Ele diz. “Este não terá qualquer vinculação com as eventuais medidas cautelares anteriores deferidas em desfavor do acusado e poderá, assim, decidir livremente quando instaurado o processo judicial.”

No entanto, ele acredita que a lei sancionada foi infeliz ao submeter o recebimento da denúncia ao juiz de garantias.

“Tal providência, quanto à análise dos requisitos legais exigíveis para a instauração válida da ação penal, deveria ter sido reservada ao magistrado destinatário do processo judicial, justamente porque será o responsável pelo feito e não terá vinculação com atos anteriores praticados”, argumenta Silva Leite.

Para ele, é fundamental que o Poder Judiciário se estruture para viabilizar o cumprimento das novas regras. “A intervenção do juiz nas investigações é fundamental para o controle da legalidade dos atos praticados na fase de inquérito policial.”

Por sua vez, o advogado Luiz Flávio Borges D’Urso, ex-presidente da OAB/SP e mestre e doutor em Direito Penal pela USP, o pacote anticrime contribuirá pouco para evitar os crimes. “A lei nova tem alguns méritos, mas uma das maiores falácias históricas nela se repete, com o aumento do tempo máximo de cumprimento da pena privativa de liberdade, que passa de 30 para 40 anos. Será que alguém ainda acredita, que com esse aumento, algum indivíduo que pretende cometer um crime irá desistir de seu intento porque houve essa alteração legislativa? Por óbvio que não.”

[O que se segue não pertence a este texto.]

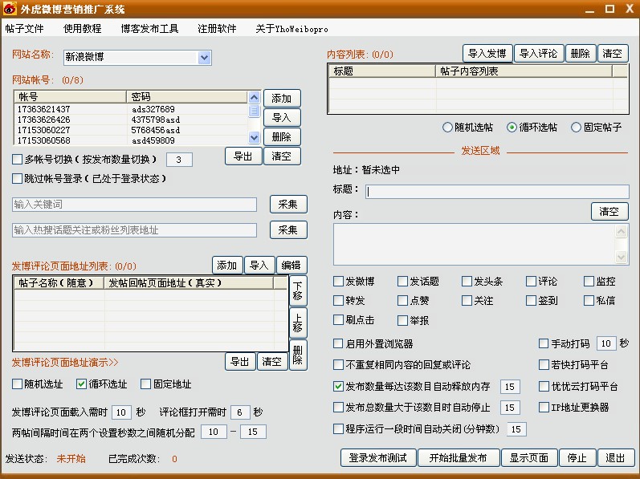Check the 启用外置浏览器 option
The width and height of the screenshot is (640, 479).
pos(339,343)

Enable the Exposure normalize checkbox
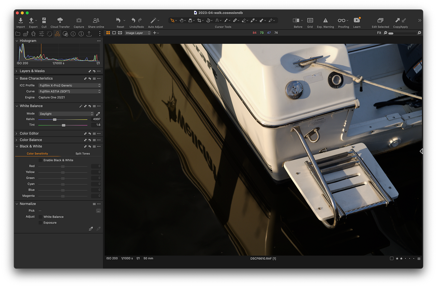41,223
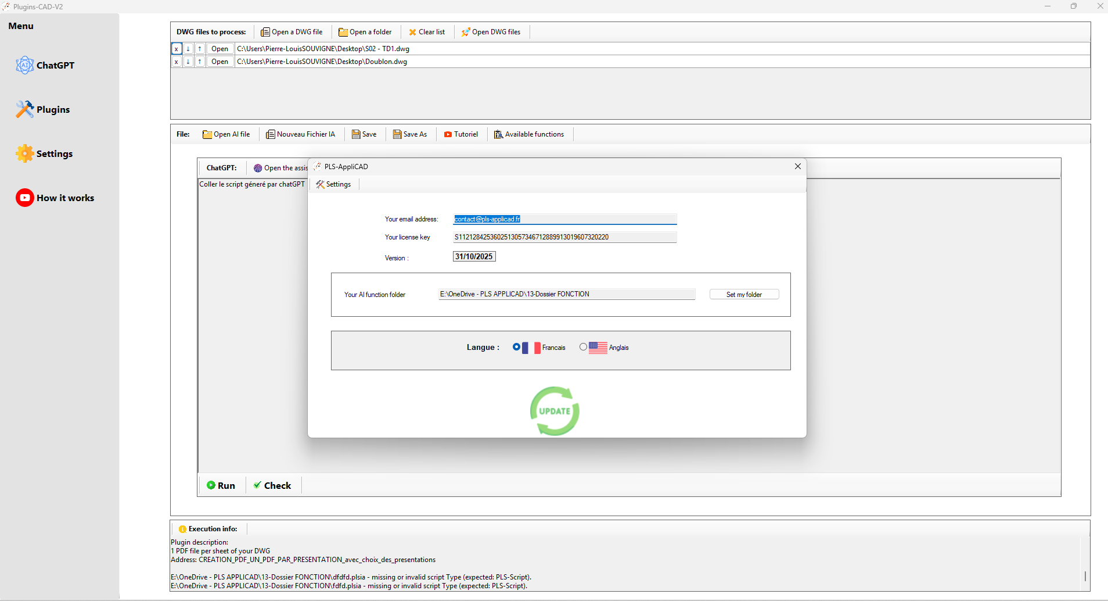Run the script with the Run button
Viewport: 1108px width, 601px height.
pos(221,485)
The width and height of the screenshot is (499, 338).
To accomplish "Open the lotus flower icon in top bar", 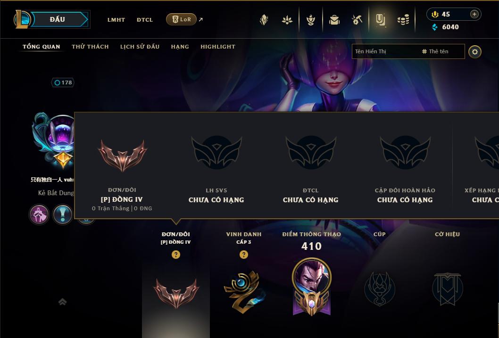I will pos(287,20).
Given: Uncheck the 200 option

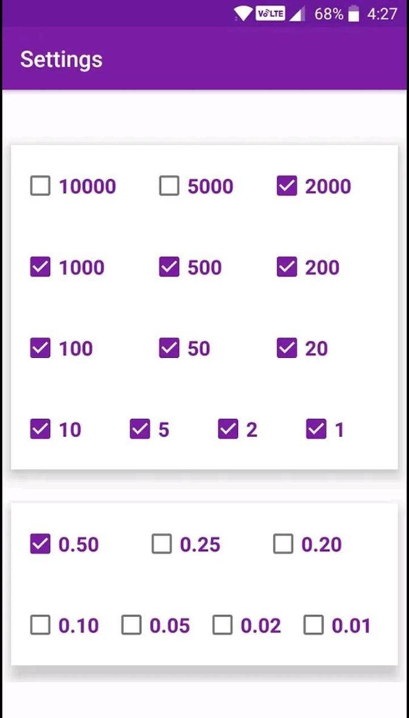Looking at the screenshot, I should tap(287, 267).
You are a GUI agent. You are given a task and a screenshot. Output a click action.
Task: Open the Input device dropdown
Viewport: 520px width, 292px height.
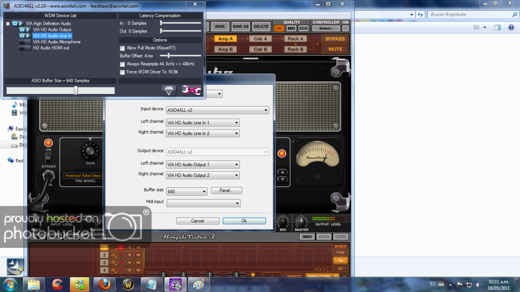[x=217, y=110]
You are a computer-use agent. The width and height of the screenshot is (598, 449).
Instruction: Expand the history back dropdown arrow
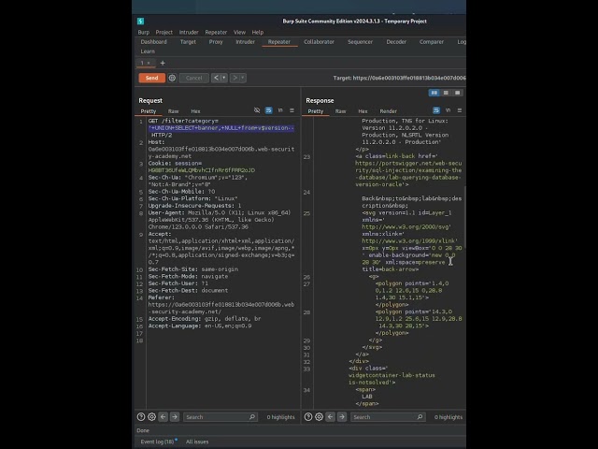click(223, 78)
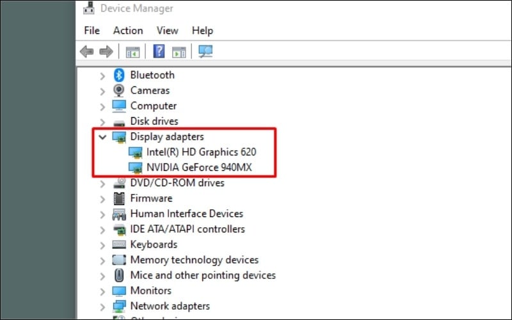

Segundo ele, tentativas anteriores de se reduzir índices de criminalidade por meio do aumento das penas não tiveram sucesso. “O que reduz a criminalidade é a certeza da punição (independentemente do tempo dessa punição), e antes dela, condições sociais de dignidade, educação e oportunidade para todos. O Brasil tem insistido no aumento de pena e no endurecimento do sistema penal, desde a Lei dos Crimes Hediondos (lei 8.072/90), para tentar reduzir a criminalidade que só aumentou nestas três décadas. Mais uma vez o legislador brasileiro insiste no equívoco.”